AIM OF THE TASK
In the records below, replace "heading" with "title" in the lines starting at the one containing "Screen dimensions: 468x364" and ending at the one containing "the Columns section". Write out only those lines, with nothing else changed and the pictures left out.

Begin EXTRACTED INFORMATION

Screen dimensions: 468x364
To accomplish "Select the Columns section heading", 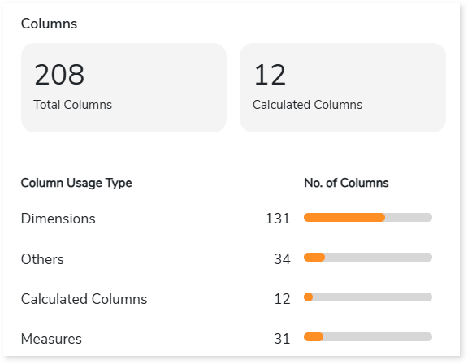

End EXTRACTED INFORMATION
Begin EXTRACTED INFORMATION

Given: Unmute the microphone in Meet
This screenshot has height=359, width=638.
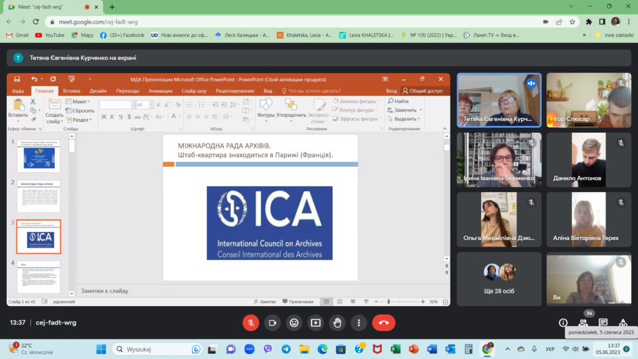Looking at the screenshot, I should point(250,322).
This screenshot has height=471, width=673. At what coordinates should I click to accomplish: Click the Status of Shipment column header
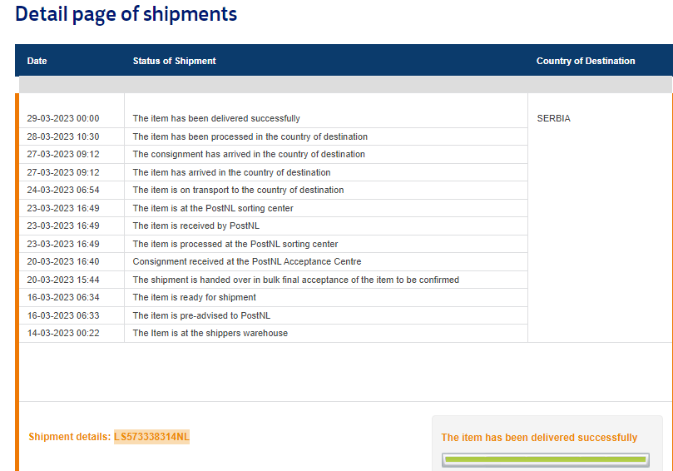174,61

End EXTRACTED INFORMATION
Begin EXTRACTED INFORMATION

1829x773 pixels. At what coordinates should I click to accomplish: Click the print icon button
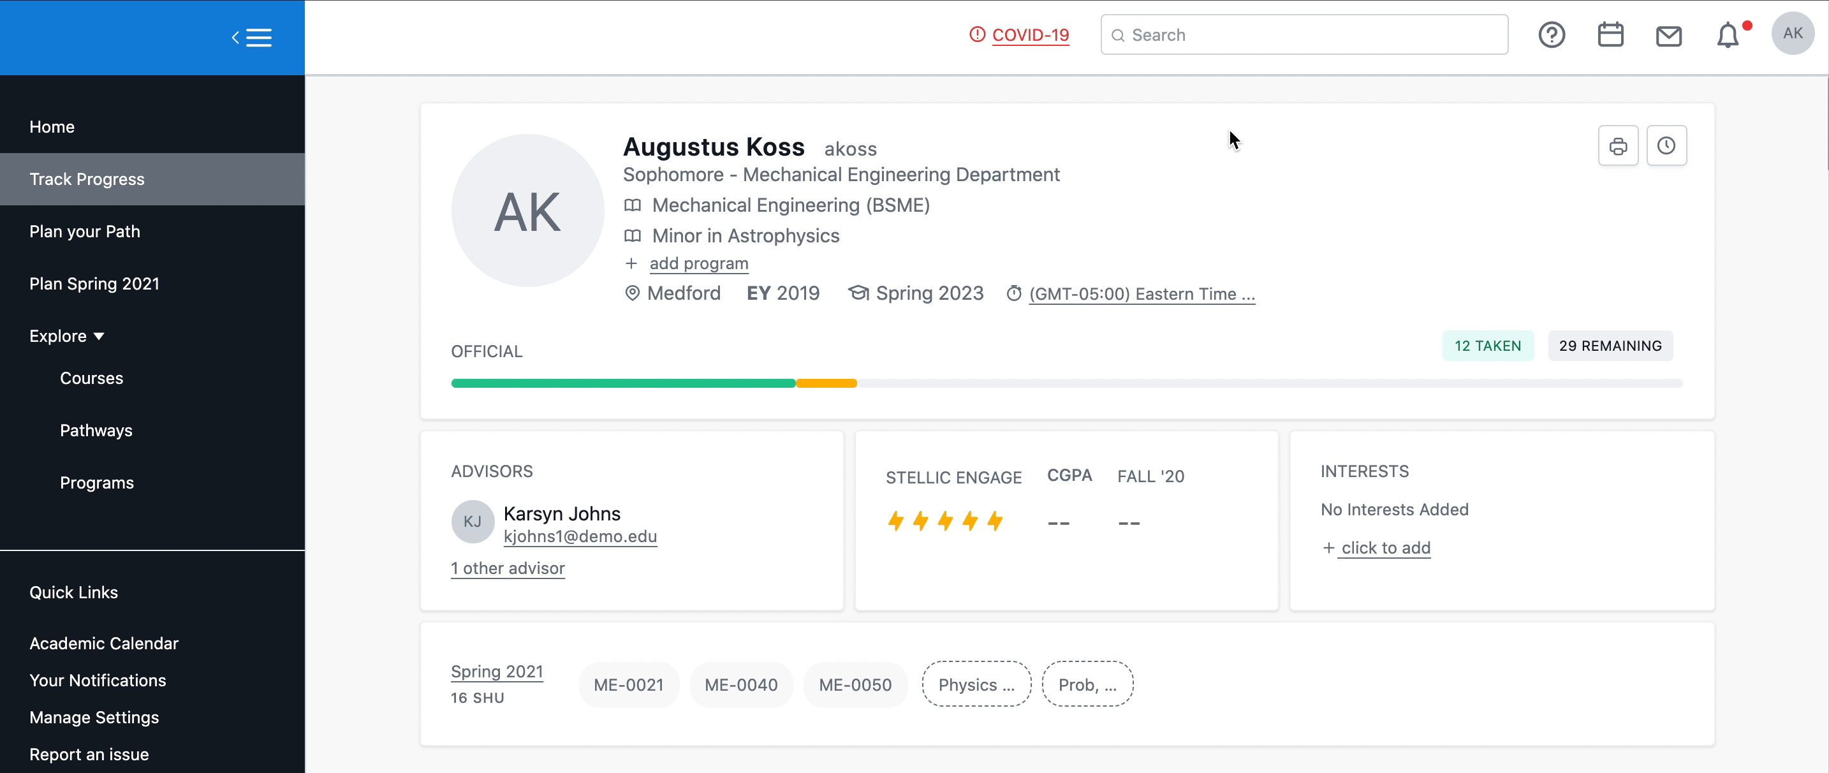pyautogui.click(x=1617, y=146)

End EXTRACTED INFORMATION

REPLY
Screen dimensions: 468x364
To accomplish "Select the Columns section title", 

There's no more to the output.